▶ **Stored dataset items**:
※ ※ ※
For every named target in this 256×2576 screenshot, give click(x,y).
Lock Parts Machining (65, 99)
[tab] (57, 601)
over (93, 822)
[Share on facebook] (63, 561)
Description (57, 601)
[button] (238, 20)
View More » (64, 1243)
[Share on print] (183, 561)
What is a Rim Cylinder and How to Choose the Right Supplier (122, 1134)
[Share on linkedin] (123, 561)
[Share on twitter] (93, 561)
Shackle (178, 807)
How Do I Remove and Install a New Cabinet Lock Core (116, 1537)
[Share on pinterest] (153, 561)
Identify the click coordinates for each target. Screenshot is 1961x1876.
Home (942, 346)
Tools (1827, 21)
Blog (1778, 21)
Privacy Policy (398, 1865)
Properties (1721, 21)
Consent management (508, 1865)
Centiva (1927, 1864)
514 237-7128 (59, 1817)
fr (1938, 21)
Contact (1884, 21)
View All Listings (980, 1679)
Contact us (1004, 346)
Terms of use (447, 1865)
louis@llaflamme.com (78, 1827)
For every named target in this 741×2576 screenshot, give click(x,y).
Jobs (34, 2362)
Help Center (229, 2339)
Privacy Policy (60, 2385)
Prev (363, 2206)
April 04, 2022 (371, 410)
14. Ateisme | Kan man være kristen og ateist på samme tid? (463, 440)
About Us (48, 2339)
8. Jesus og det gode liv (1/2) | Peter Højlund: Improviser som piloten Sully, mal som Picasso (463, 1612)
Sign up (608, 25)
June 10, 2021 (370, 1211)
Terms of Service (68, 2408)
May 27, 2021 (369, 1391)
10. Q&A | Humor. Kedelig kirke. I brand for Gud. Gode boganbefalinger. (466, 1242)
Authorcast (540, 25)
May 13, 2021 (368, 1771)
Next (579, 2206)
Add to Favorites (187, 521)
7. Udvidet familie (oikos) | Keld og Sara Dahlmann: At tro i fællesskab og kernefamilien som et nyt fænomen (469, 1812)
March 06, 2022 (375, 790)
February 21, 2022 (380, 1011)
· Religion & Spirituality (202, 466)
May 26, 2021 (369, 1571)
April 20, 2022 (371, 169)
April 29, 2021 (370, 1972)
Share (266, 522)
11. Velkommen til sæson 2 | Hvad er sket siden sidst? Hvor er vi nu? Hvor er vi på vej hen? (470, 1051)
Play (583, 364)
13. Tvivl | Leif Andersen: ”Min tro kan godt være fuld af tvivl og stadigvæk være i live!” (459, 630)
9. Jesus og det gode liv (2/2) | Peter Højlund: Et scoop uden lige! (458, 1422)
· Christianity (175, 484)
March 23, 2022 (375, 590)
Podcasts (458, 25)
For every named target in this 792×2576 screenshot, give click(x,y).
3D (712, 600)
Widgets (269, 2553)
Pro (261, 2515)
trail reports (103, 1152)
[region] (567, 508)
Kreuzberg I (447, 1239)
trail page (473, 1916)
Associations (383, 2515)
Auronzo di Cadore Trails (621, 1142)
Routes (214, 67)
※ ※ ※
Going from the line that has "Widgets (269, 2553)" through the last line of the entries, retype each line exactly as given and add nothing.

Widgets (269, 2553)
Pro (261, 2515)
trail reports (103, 1152)
[region] (567, 508)
Kreuzberg I (447, 1239)
trail page (473, 1916)
Associations (383, 2515)
Auronzo di Cadore Trails (621, 1142)
Routes (214, 67)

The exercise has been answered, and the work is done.